# how would you do this?....



## Schramm (Feb 9, 2014)

I live in front of a busy like highway road. For the most part it is a concrete barrier however there is an access opening right were my back yard is. it looks like this, well as close as I can do on here...









Its not very wide like maybe two men width. but with me staying in a large city I need to make sure my back yard is safe because I will have a garden and hopefully some chickens soon. any ideas? Oh I cant block it off right now because its a city access. there is a chin link fence gate there but nothing too big. so I need something quick and secure.


----------



## Schramm (Feb 9, 2014)

ok the diagram did not stay where it was suppose too! so hopefully this one you can see.


----------



## PalmettoTree (Jun 8, 2013)

Is emergency access or utility access.

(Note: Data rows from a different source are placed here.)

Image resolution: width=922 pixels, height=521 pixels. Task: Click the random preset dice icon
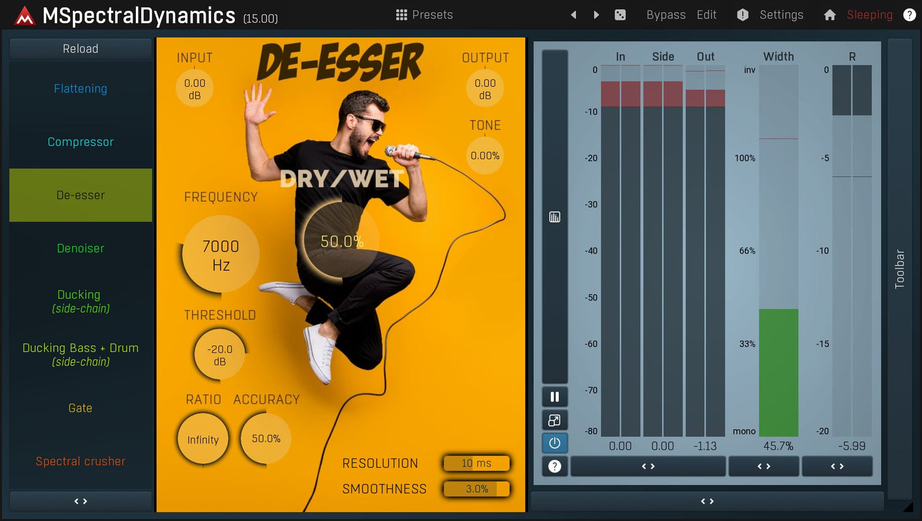point(620,15)
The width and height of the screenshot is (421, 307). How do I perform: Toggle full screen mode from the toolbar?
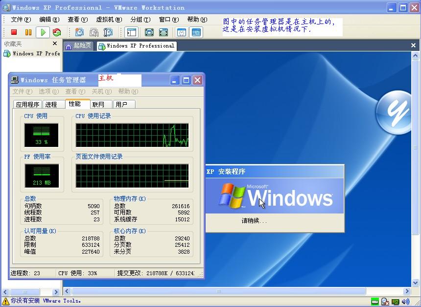[149, 32]
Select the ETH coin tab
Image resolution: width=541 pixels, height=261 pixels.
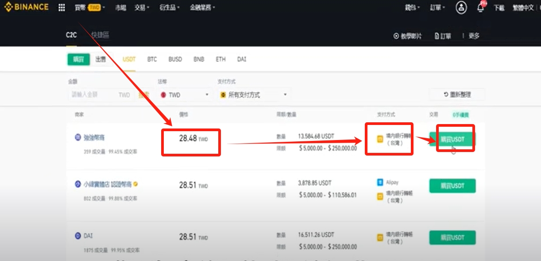coord(220,59)
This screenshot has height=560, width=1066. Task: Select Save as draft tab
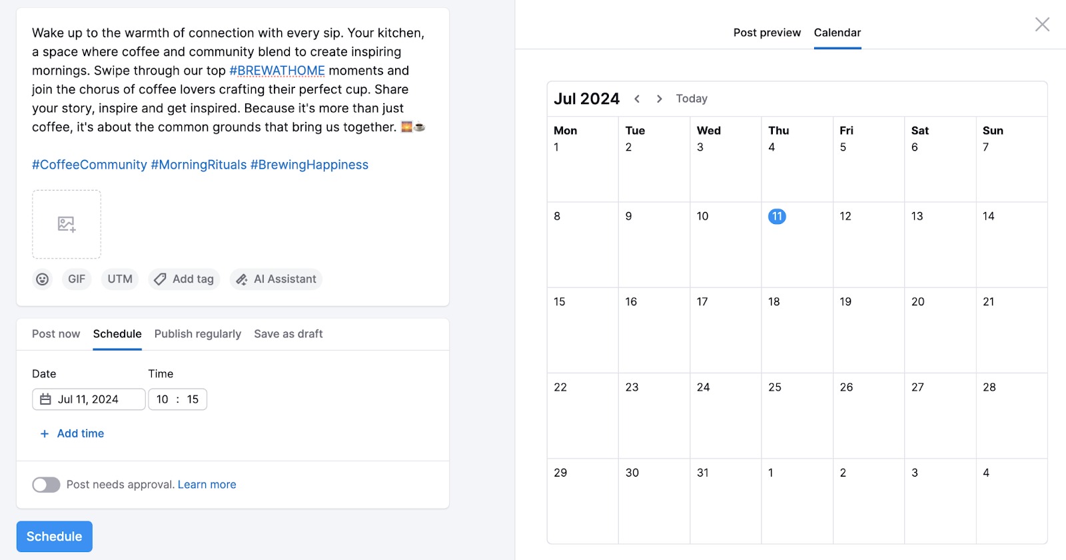pos(288,334)
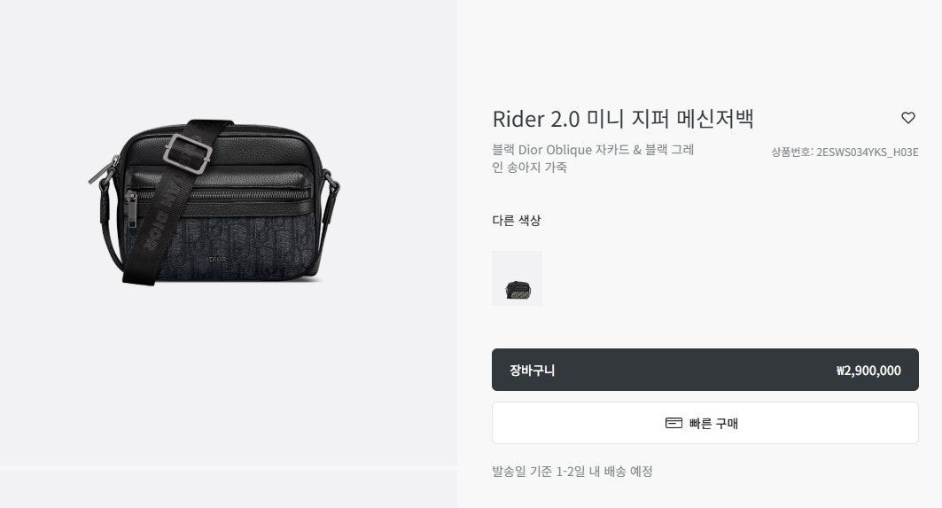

If it is just utility access the city should be willing to put in a movable concrete barrier.


----------



## Just Sayin' (Dec 5, 2013)

High tensile electric fence around your yard would be fun!


----------



## pheniox17 (Dec 12, 2013)

take some effort, goto a high point and take a few photos, a basic line diagram gives too little info (use a digital camera) without that I can't give useful advice


----------



## vandelescrow (Nov 17, 2012)

I know what your talking about, there is one near my place. Not only is it a place you will have to defend in a SHTF situation, but it is also an escape route. But most people are not observant and will probably not even notice it and with the direction of traffic and the way it is built, it is kind of hidden to the point most people will not realize there is an opening.


----------



## Seneca (Nov 16, 2012)

One could possibly put some raised garden beds using brick or block or create walks out of pavers or both. Also put back a couple of bags of mortar. Since it is a service access it cannot be blocked! However should the time come (WORL). The brick and block from the beds walks decorative work can be dug up dismantled etc. and mortared into place so as to wall off the service access. mortar some broken glass spikes or what ever your heart desires to discourage the chicken thieves.

One it's blocked you better have a ladder!


----------